Ce qui m'a en plus perdu, c'est que la princesse et son amie passent leur temps à mentir à tout bout de champ sur ce qu'ils sont vraiment. A un moment, j'ai commencé à perdre le fil lors de la scène du déjeuner au restaurant où, via une oreillette, elles essaient de répondre en même temps aux questions que leurs mecs posent. Même l'actrice, encore une illustre inconnue, je suppose, je n'ai même pas cherché à vérifier qui c'était, par moment, en voyant la perplexité effleurer son joli minois, je ne l'ai pas senti convaincu par ce qu'on lui faisait jouer.
Ce qu'on peut leur accorder à tous, c'est qu'ils sont motivés à faire ce qu'ils ont envie dans la vie. Et tant pis si ça ne plaît pas à papa et maman. Ils se battent pour ça.

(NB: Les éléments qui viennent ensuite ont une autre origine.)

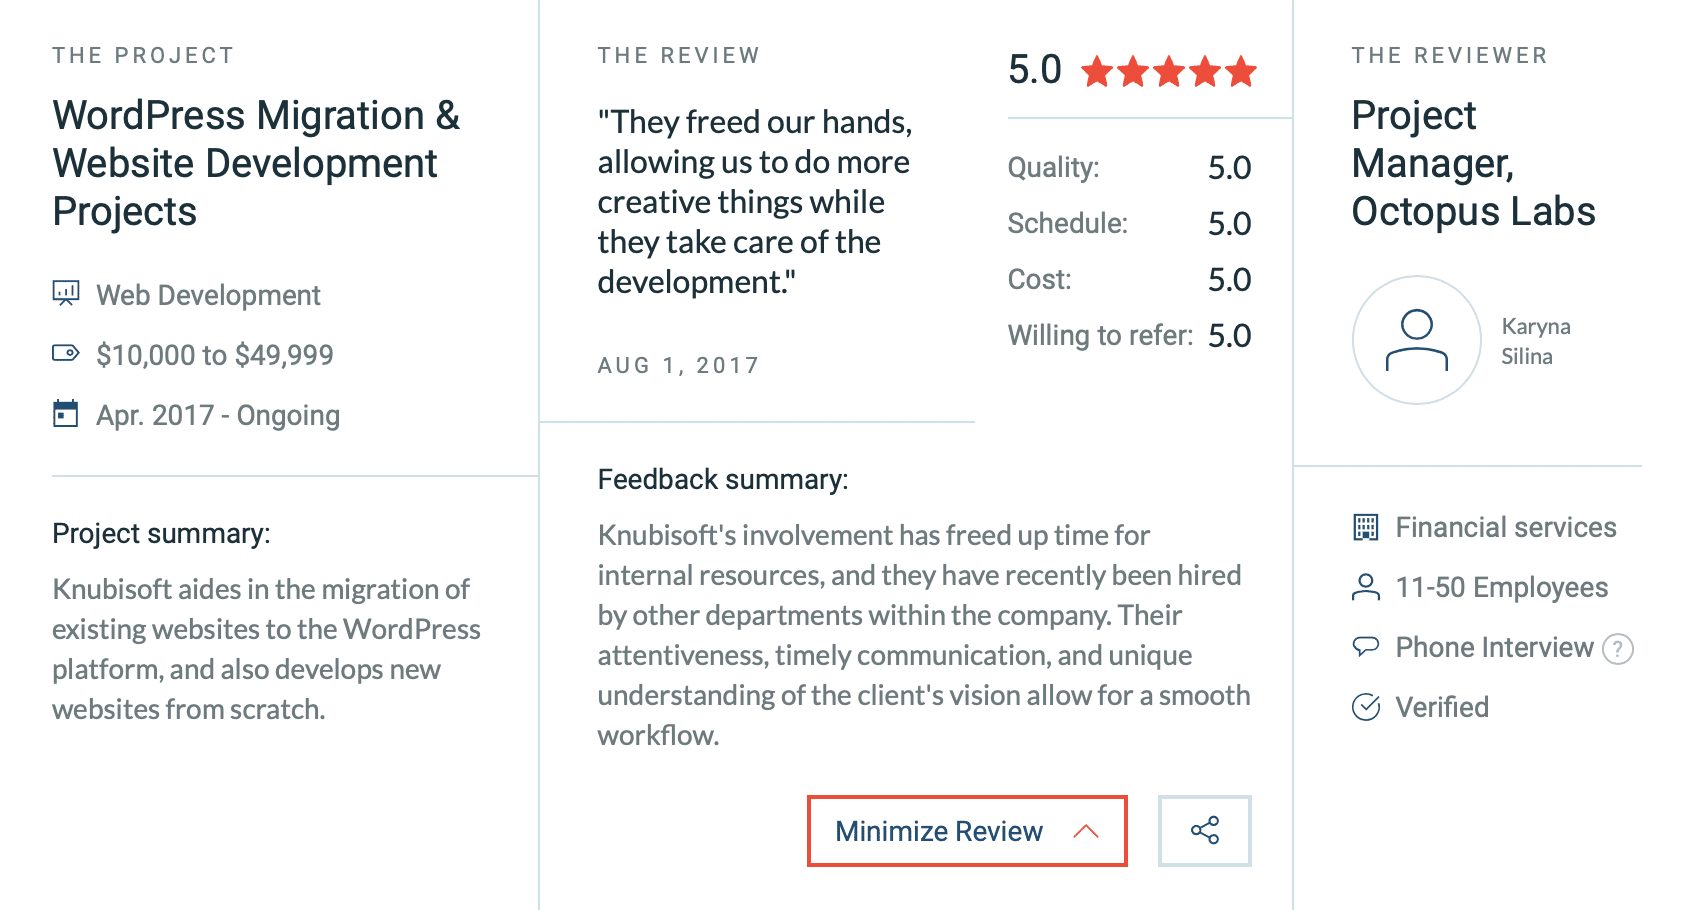Click the Quality rating row
The image size is (1686, 910).
tap(1128, 167)
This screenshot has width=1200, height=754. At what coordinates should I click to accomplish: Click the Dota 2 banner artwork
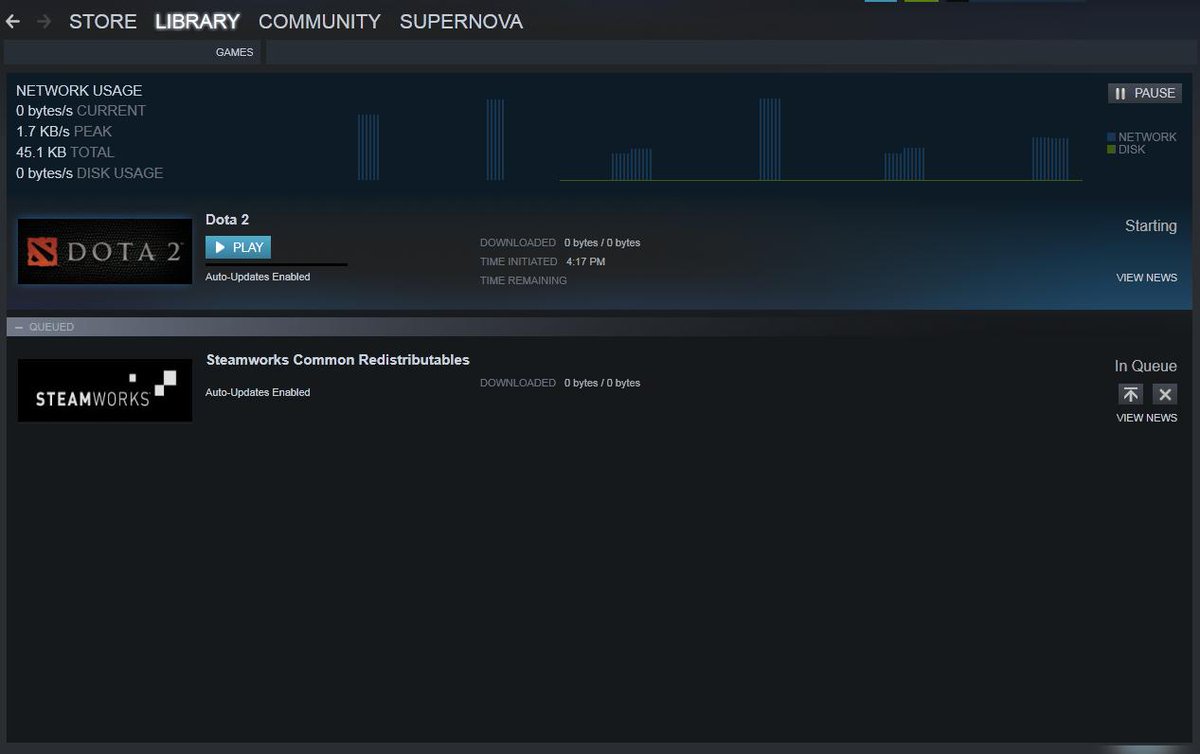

Ils sont persévérants. Et ils parviennent à concrétiser leur projet (ouvrir une boutique de fleurs, devenir princesse ou prince).
Suffisant pour t'interroger trois secondes avant d'éteindre ta télé et te dire "ouais, j'aimerais bien moi aussi plaquer mon boulot de merde payé trois francs six sous et mon connard de patron pour ouvrir une boutique".